11. Favourite ice cream flavour
Mint choc chip every time.
12. Favourite Drink
Matusalem rum, one large ice cube, lime and a dash of ginger ale.
13. Favourite wine
A massive fan of Malbec wine after doing a stint in an Argentinean restaurant many years ago in the UK. A specific bottle would be a P15 Malbec from Patagonia. It has an amazing vanilla chocolate note with a smooth finish.
14. Who would you most like to cook for
My father, Mother, Brother, Wife, Pablo Picasso, Denzel Washington, Muhammad Ali, Francis Bacon, Arnold Schwarzenegger, Elvis Presley, Jamie Oliver and Bob Dylan. What a dinner party that would be!
15. Who would you least like to cook for
No one really. Everyone deserves a cooked meal in their life. If someone has negative outlook it’s the only way you will make them smile.
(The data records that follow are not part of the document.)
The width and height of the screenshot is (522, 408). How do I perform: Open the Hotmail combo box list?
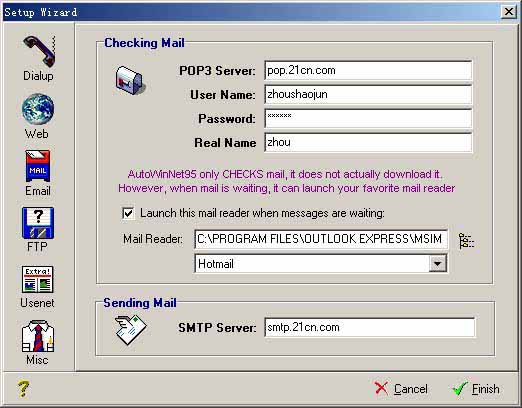coord(321,264)
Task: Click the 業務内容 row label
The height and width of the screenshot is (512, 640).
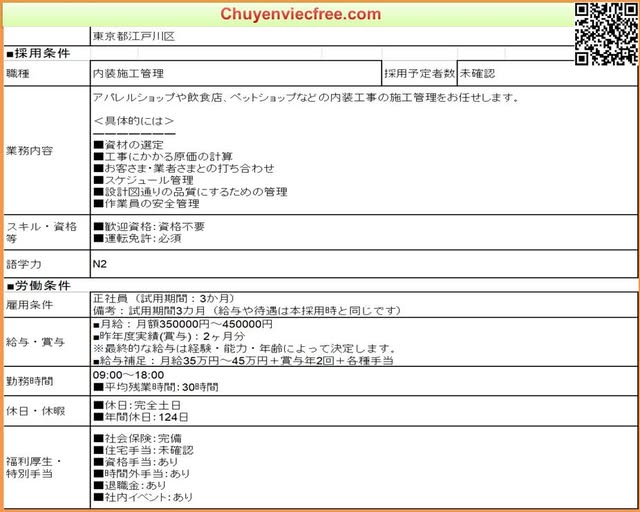Action: (30, 151)
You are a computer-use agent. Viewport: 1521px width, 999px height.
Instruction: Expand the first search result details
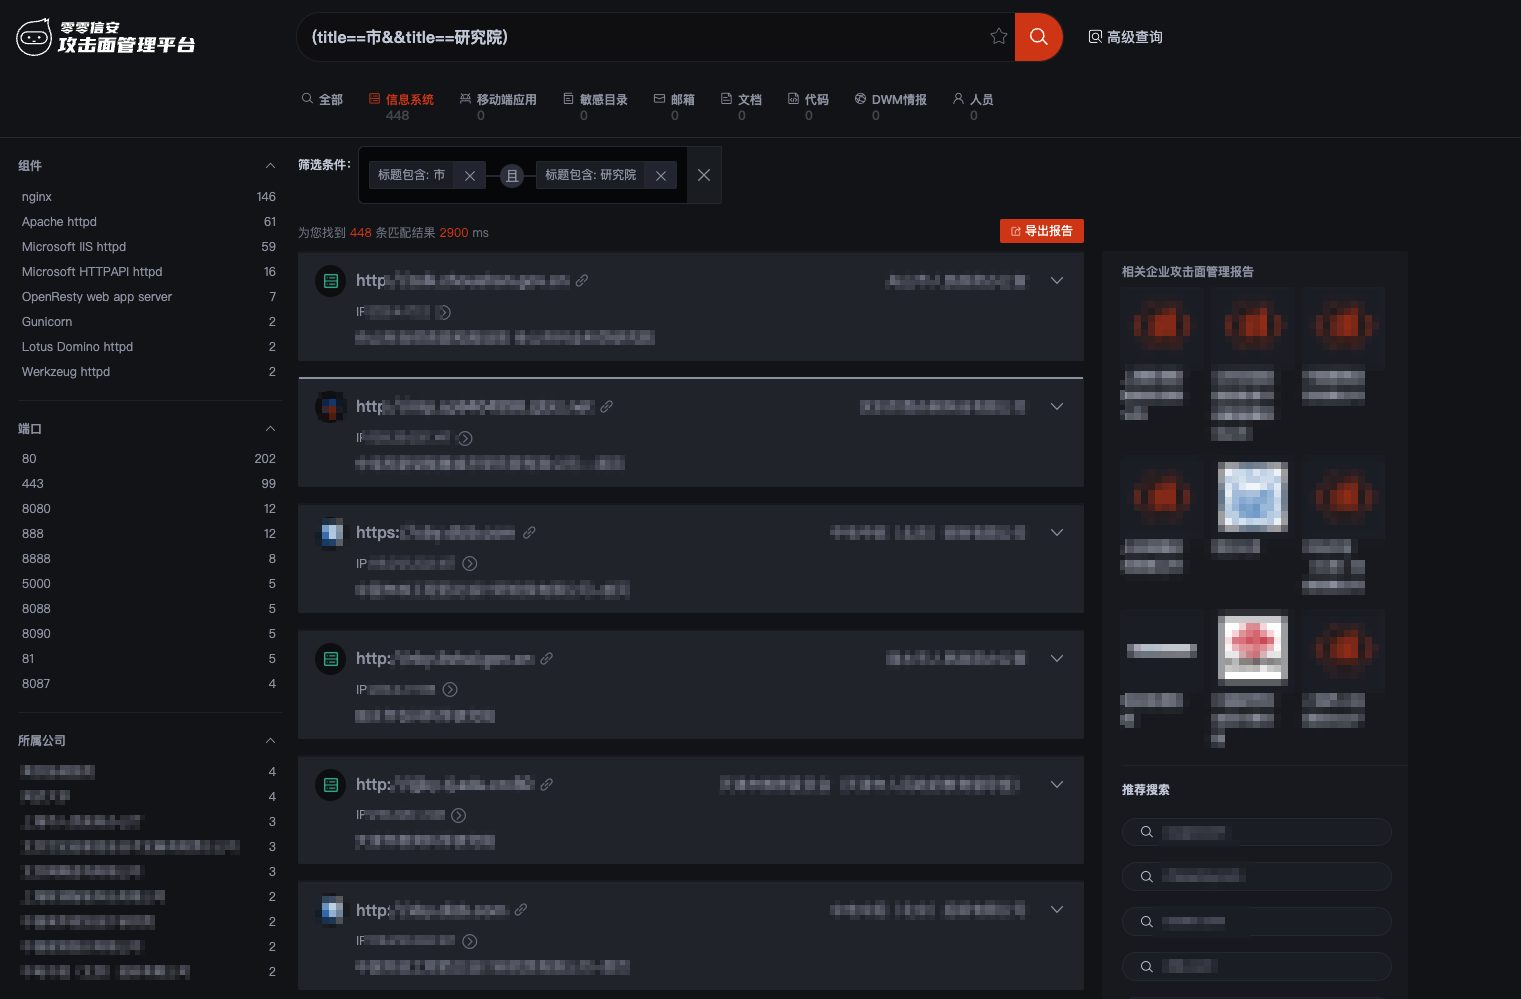click(x=1056, y=281)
16. Favourite things to do outside of the kitchen
Creating film content, researching food, painting, exercise, becoming a better version of myself and spending time with the wife.
17. Your latest project
Currently I have a few things happening which include the launch of my own “Jerk Sauce Range” called Little Man Jerk. Working on content for an online food channel and an art & food pop gallery later in the year.
18. Favourite city and why
New York. Its creative, chaotic, a foodie mecca and anything can happen.
19. Your greatest indulgence
To put the exercise on hold and eat / drink whatever I want.
20. Your all time best culinary tip
Always have fun when cooking, explore your boundaries and let the mistakes happen. They’re the stepping stones to learning.